Later, a clutch of Homeboy teens stood in a circle looking at a group photo of graffiti-removal workers, pointing out the two homicide victims.

"Every person on his crew was his enemy at one point," said Father Gregory Boyle, Homeboy Industries founder, of Tuesday's young homicide victim. "Through working together, they became a family."

Homeboy Industries, whose motto "Jobs not Jails" is emblazoned on participants' T-shirts, brings together former gang rivals to work together on community improvement projects and other jobs.

Boyle saw no connection between the two slayings. "We want to make sense out of it, but violence is the most irrational thing," he said before leaving to comfort the victim's family.

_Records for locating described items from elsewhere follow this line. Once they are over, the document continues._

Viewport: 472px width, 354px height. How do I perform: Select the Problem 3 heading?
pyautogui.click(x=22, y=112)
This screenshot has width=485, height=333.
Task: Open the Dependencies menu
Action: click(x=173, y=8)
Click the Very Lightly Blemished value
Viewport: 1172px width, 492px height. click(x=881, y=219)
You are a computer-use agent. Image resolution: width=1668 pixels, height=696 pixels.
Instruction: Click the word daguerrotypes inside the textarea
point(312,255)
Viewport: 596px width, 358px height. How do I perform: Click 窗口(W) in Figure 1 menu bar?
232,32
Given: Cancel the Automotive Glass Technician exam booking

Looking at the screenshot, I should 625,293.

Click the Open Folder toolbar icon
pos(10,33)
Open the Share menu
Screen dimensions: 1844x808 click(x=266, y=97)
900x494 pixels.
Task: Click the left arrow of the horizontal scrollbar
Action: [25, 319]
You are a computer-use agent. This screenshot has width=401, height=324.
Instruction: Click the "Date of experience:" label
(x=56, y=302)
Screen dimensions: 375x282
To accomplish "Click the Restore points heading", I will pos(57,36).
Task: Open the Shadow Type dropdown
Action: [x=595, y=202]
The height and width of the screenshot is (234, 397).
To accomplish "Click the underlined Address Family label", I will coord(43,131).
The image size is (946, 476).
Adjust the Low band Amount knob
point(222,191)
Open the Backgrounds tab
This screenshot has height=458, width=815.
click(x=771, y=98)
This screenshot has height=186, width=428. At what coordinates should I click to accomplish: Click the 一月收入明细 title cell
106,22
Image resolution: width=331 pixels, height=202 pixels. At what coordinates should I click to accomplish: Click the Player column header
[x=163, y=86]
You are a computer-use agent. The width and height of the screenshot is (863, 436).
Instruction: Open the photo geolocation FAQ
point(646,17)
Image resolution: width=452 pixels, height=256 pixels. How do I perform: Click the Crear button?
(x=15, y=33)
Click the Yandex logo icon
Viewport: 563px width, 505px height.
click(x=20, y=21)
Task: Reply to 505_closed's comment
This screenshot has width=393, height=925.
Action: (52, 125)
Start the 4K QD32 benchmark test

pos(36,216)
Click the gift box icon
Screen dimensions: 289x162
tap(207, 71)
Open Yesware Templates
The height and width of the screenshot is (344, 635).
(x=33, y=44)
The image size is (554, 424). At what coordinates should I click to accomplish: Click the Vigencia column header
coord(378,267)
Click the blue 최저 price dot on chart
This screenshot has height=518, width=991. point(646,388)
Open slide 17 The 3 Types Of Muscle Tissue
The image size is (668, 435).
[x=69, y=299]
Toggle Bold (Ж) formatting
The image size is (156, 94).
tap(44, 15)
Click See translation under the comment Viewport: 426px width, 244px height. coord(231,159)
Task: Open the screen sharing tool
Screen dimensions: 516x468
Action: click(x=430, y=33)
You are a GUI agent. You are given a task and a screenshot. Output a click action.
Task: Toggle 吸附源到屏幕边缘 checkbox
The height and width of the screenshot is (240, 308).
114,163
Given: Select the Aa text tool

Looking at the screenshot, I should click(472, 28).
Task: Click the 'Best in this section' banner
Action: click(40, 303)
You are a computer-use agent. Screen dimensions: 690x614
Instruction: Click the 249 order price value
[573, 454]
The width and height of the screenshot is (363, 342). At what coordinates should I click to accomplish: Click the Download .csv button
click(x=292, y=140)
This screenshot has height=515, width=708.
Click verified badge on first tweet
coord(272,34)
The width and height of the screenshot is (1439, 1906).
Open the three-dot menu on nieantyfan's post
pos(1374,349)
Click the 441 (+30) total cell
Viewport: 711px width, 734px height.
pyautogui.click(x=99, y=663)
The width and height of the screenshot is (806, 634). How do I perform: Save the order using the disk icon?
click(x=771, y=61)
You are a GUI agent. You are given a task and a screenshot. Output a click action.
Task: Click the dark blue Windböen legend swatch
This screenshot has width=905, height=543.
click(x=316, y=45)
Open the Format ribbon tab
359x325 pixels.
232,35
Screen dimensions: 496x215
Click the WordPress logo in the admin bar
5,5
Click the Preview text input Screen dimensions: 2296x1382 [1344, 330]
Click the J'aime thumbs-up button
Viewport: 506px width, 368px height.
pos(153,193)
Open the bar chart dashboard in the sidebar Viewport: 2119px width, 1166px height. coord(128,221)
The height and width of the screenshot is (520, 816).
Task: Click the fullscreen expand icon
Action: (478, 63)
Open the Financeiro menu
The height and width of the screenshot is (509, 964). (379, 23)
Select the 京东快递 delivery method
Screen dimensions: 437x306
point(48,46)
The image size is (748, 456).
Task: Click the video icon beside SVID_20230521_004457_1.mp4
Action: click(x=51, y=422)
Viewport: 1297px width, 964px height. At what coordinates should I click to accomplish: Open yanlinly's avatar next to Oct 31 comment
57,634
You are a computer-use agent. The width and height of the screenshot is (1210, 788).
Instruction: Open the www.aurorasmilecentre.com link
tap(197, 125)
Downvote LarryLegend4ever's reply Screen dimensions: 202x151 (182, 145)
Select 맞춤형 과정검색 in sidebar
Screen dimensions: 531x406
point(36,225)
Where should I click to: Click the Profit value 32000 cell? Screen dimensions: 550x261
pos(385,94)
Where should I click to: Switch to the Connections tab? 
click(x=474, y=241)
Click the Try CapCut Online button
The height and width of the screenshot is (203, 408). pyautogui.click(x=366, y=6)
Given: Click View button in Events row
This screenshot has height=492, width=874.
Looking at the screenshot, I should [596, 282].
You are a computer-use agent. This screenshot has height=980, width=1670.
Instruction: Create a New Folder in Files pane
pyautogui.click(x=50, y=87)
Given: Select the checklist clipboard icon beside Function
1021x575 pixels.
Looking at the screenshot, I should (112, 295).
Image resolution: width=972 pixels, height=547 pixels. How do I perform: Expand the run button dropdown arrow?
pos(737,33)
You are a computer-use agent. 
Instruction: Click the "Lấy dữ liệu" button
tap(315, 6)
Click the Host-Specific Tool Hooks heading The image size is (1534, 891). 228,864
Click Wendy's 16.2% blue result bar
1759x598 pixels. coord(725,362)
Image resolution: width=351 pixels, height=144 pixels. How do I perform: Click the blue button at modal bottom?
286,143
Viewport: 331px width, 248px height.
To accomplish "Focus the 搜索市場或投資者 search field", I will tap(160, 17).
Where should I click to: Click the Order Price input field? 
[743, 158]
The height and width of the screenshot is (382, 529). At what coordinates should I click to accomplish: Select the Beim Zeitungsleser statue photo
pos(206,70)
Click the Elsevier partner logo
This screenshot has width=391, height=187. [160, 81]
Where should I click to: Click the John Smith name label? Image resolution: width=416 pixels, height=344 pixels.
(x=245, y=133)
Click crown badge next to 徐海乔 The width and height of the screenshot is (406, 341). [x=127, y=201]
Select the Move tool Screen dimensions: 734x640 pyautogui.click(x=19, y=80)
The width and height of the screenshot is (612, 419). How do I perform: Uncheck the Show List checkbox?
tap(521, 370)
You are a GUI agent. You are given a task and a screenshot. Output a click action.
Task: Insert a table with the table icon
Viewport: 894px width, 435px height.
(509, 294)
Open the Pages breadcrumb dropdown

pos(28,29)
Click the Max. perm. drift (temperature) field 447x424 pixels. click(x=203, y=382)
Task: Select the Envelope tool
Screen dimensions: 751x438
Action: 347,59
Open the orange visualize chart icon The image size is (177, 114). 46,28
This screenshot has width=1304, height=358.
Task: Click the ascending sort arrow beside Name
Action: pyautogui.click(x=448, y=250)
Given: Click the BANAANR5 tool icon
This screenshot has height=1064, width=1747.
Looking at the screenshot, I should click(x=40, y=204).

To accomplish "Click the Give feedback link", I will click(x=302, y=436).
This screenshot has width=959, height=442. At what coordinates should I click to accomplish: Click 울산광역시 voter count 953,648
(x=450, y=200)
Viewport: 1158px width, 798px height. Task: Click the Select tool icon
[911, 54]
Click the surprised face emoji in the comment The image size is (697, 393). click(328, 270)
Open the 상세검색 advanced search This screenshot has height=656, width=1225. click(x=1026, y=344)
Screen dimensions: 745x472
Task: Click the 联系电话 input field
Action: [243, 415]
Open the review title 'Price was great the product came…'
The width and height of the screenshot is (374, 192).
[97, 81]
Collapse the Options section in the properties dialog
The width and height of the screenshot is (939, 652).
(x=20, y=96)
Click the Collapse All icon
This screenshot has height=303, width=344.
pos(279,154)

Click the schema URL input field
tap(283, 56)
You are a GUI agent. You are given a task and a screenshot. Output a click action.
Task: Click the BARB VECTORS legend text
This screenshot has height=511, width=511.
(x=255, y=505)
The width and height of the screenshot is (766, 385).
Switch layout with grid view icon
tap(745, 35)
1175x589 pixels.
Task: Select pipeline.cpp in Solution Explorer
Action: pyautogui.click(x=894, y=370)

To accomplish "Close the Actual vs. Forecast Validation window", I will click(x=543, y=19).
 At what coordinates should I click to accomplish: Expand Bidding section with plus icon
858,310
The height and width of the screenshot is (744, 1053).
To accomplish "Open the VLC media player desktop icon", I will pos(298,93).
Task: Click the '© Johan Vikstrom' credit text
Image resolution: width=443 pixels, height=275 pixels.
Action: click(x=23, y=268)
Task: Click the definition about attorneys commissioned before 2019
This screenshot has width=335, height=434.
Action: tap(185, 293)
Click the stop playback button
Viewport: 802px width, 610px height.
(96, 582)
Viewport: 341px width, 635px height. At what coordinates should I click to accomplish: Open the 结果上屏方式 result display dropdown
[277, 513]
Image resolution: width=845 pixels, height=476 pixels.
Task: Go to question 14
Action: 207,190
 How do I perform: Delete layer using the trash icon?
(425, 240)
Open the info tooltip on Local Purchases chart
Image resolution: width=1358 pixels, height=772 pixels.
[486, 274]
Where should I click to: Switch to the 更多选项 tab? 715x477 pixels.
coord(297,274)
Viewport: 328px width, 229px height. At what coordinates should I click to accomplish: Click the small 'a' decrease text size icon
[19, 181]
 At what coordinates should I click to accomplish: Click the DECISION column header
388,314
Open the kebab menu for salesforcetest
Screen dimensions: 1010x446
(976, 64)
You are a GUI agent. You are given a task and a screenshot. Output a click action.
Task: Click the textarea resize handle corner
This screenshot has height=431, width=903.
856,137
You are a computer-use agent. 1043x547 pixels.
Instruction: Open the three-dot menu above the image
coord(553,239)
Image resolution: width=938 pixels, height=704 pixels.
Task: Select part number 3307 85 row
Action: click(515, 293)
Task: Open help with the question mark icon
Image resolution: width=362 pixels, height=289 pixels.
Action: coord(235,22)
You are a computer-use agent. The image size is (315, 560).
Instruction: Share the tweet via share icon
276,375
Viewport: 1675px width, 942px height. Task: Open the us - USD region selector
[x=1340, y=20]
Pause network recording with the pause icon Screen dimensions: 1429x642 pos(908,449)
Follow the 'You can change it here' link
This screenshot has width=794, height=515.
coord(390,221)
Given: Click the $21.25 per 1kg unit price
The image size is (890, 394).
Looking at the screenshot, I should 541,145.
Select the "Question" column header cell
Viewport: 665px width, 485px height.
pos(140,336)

Jose Lopez, who has lived in Boyle Heights for 35 years, believes that Boyle and his group are doing a good job. "He wants to reform the chamacos [young people], but they're so young, I don't think they leave their problems outside."

A few weeks ago, Lopez said, he had been painting over graffiti near his home when a car full of youths pulled up, pointed a shotgun at him and told him to stop erasing their tags.

"You're covering their letters, and that's their identity, their gang, their family," one resident said. "It's like pouring water on them."

Detectives said Tuesday's slaying was particularly brazen, even for the area. "A large proportion of homicides recently have been in broad daylight in busy intersections," Det. Scott Smith said.